Agricultura

El campo riojano se adapta a un mosaico de cultivos reducido

Arturo García, agricultor de Anguciana, durante la siembra y abonado de cereal

En la campaña 2024 Arturo García declaró en la PAC hasta once cultivos diferentes en la explotación agrícola que gestiona junto a sus dos hermanos, llegando a ocupar unas 200 hectáreas repartidas por los términos de Anguciana (de donde es natural), Haro y Cuzcurrita de Río Tirón. Nunca antes había diversificado tanto en el campo, con colza, trigo, cebada, guisante, remolacha, cebollas, patata, garbanzo, judía verdes, viña y olivar. Un mosaico agrícola, sin embargo, que ha cambiado en la actualidad, y que también se ha reducido.

Inmerso en las labores de poda en el viñedo y en la aplicación de herbicidas y abonado en el cereal, este agricultor riojalteño ha eliminado de su mapa de cultivos la remolacha, la colza, el garbanzo y la cebolla. La primera ya dejó de formar parte de su explotación en la anterior campaña de 2025 y para esta próxima tampoco la sembrará. «Con la bajada de precios de un 40 por ciento ya decidí el año pasado que no iba a poner. De cara al próximo mes de marzo, que es cuando se siembra, hay muchas fincas en el aire cuyos agricultores no saben si sembrarán o no. Hay gente que no tiene otra alternativa a la remolacha porque tiene que cumplir con las exigencias medioambientales, pero está claro que la superficie va a caer más de lo que lo hizo el año anterior», apunta. En su caso, estos requisitos medioambientales los cumple con la patata.

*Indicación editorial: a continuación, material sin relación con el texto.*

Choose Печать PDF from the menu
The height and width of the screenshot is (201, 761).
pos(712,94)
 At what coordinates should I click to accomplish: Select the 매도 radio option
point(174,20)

De cara a la colza, es más habitual que vengan meses de septiembre secos que impiden una siembra correcta de esta oleaginosa como ha ocurrido en este 2025. «Me ocurrió lo mismo hace dos o tres años, que no llovió y no pude sembrar nada. De hecho este año se ha reducido mucho la superficie de colza y quien ha puesto las ha tenido que regar para que prosperen». Unas fincas que ahora ha destinado al trigo y la cebada, mientras que las condicionalidades de PAC en lo referido a la rotación de cultivos y los porcentajes mínimos de superficie destinada a leguminosas los cumplirá con el guisante de secano.

Arturo García, durante la aplicación de tratamientos en una finca de guisantes.

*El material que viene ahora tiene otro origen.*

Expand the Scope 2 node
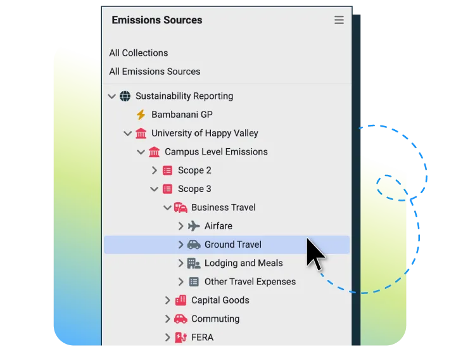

Las cebollas han dejado de formar parte de su explotación este año, pero ha cambio ha decidido plantar zanahorias este próximo mes de abril con el fin de cuadrar mejor los calendarios de cosechas: «Antes me coincidía la vendimia con el momento de recolección de la cebolla, mientras que la zanahoria comienza a recogerse a partir de diciembre. La Cooperativa Interlocal Agrícola Rioja Alta ubicada en Santo Domingo de la Calzada, aún así, va a poner bastante cebolla».

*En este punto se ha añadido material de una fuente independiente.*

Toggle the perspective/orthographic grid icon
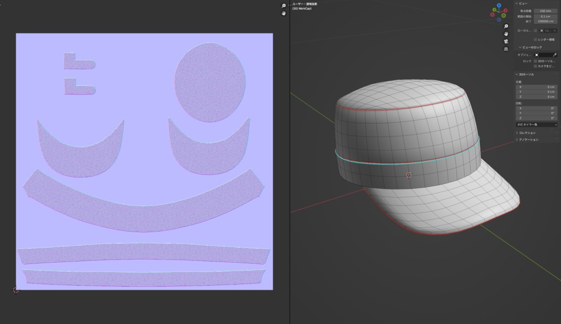The width and height of the screenshot is (561, 324). 506,49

Reconoce que «lo que mejor funciona» ahora en esta zona son las hortalizas. «Los cultivos de regadío y que funcionan con contratos. Sabes que con ellos no te vas a hacer rico ni te vas a jubilar, pero que puedes tirar para adelante con unas producciones normales. La cebolla, la zanahoria, la patata, el guisante,… todo eso va para industria y está contratado, así que sabes que lo vas a vender y va a ir bien, aunque este año es cierto que se espera una bajada de precios porque las fincas que iban para remolacha se van a ocupar con estos cultivos, mientras que el año pasad osubieron bastante. No tiene nada que ver con la uva o el cereal, por ejemplo, que estás a expensas de cómo quieran pagarte, así que el regadío es lo que está manteniendo esta zona agrícola en los últimos años», sentencia.

Un escenario bien diferente al que se daba hace ocho o diez años, cuando la uva era la que dejaba el dinero en las casas de los agricultores. «Pero ahora te encuentras con que te ofrecen llevar viñas gratis y ni siquiera así se cogen».